Monit Tricks
Recently I had a chance to do a little monit foo with a co-worker for a rather interesting project that we will hopefully be sending off into the intertubes.
For one part of this project, I got the chance to get my hands dirty with my old friend monit. Monit, for those that don’t know, is a UNIX system administrators dream.
Here’s a brief run down of what monit can do from the web site:
Monit can start a process if it does not run, restart a process if it does not respond and stop a process if it uses too much resources. You can use Monit to monitor files, directories and filesystems for changes, such as timestamp changes, checksum changes or size changes. You can also monitor remote hosts; Monit can ping a remote host and can check TCP/IP port connections and server protocols. Monit is controlled via an easy to use control file based on a free-format, token-oriented syntax. Monit logs to syslog or to its own log file and notifies you about error conditions and recovery status via customizable alert.
So…with that little bit of unnecessary advertising going on. What was I trying to do? It was pretty simple really. Monitor a process, if it is not running, restart it. However, there was a twist that I hadn’t done before. It needed to restart as a particular user. My past experience had always been monitoring applications such as a ssh server or smtp server. I hadn’t gone down the path of monitoring an application that a user could start. But if you are doing anything like a kiosk, this type of functionality might come in handy for you.
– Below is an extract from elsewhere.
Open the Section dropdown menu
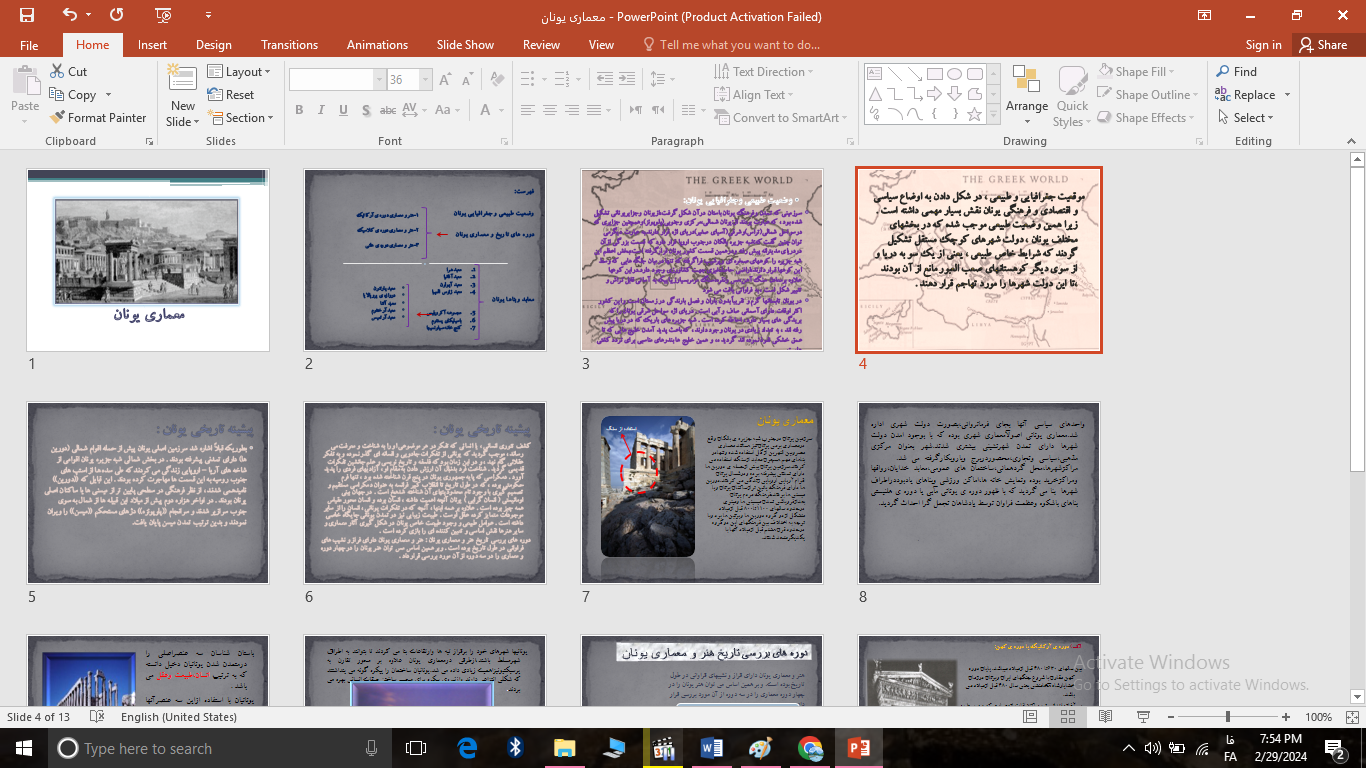1366x768 pixels. [244, 118]
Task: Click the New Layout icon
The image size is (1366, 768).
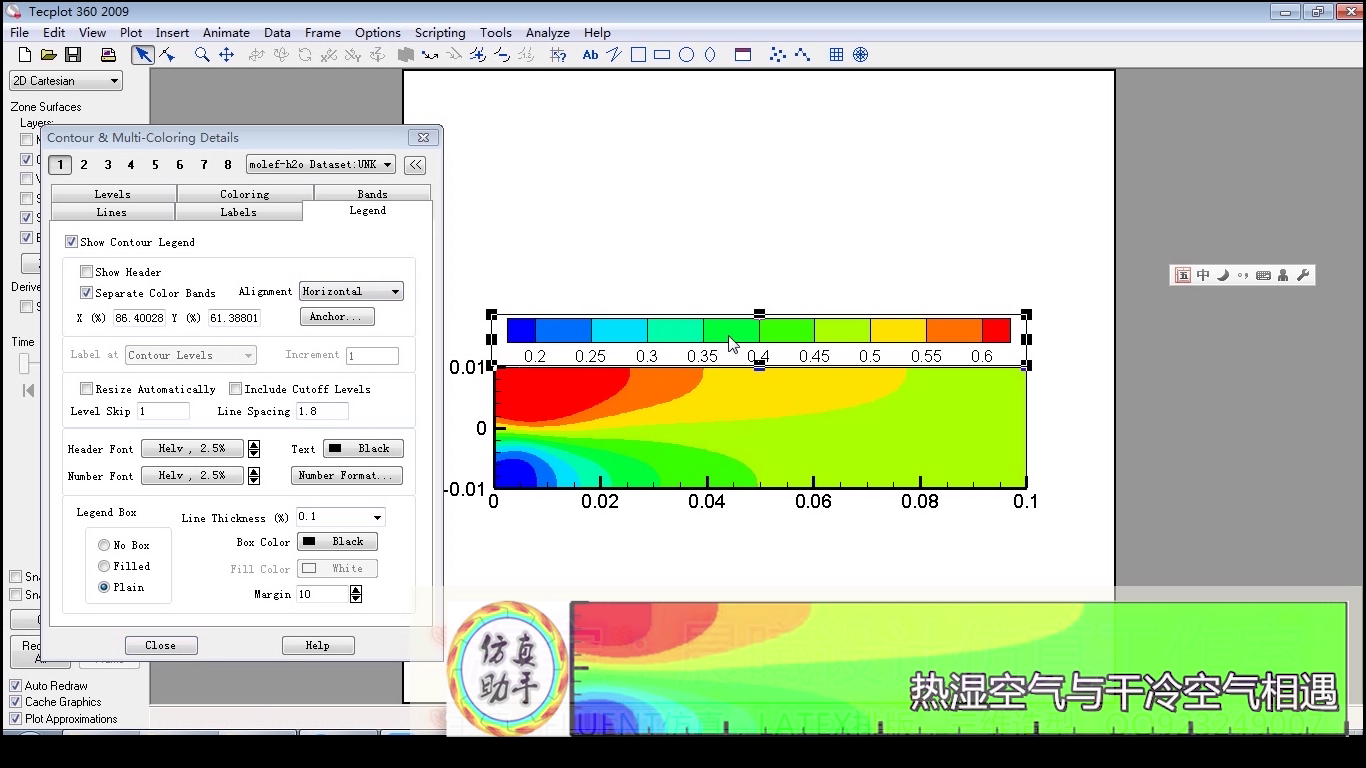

The solution is ridiculously simple. All you need to do is add an “as” line to the start portion of your script. Here’s an example I found online:
as uid nobody and gid nobody
stop program = "/etc/init.d/tomcat stop"
# You can also use id numbers instead and write:
as uid 99 and with gid 99
I’m sure I’m not the only one that has run into this so I figured I would help spread the word on a very obvious and probably overlooked monit feature.